Screenshot grounding data
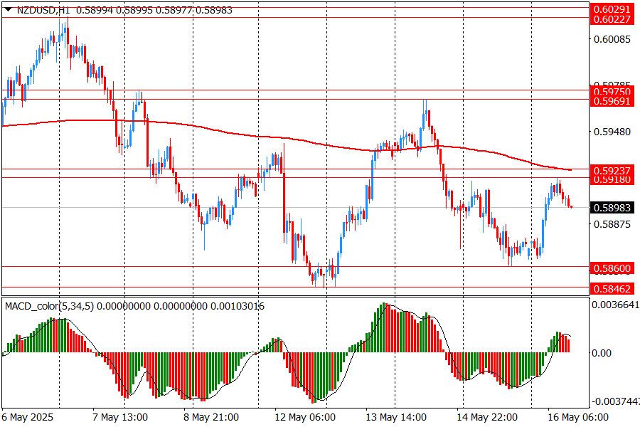Click the MACD scale value 0.0036641
This screenshot has width=640, height=427.
[x=615, y=304]
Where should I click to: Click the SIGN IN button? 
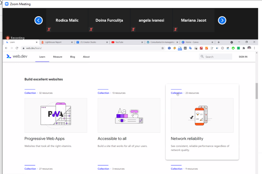click(243, 57)
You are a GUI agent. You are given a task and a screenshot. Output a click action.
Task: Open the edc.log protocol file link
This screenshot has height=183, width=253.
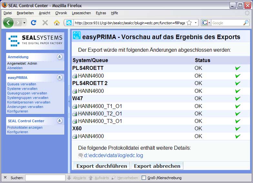click(x=113, y=156)
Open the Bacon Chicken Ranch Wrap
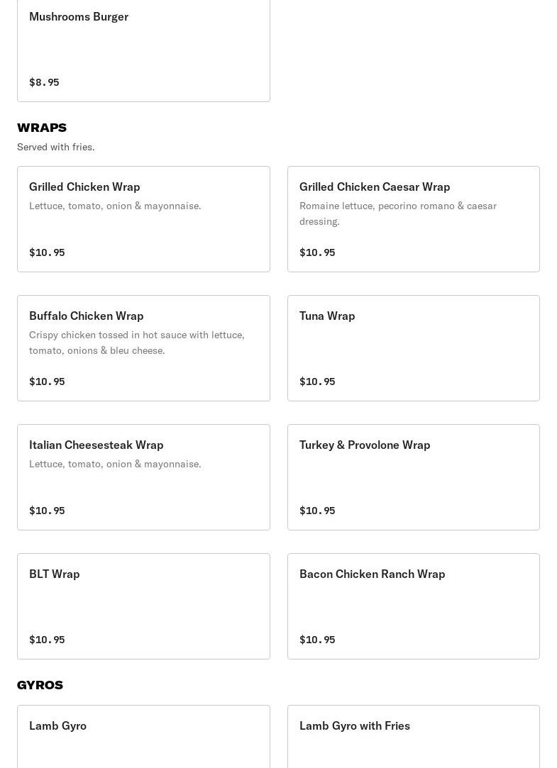 click(413, 606)
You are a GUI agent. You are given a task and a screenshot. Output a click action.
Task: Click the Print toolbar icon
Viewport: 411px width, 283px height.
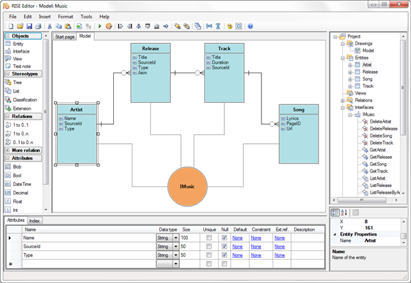(38, 26)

PROMPT
If a line falls between the one containing "Task: Click the Print toolbar icon" and the last line of the entries above, both included, reproduce it exactly; leave the pictures out.

RESULT BELOW
Task: Click the Print toolbar icon
Viewport: 411px width, 283px height.
(38, 26)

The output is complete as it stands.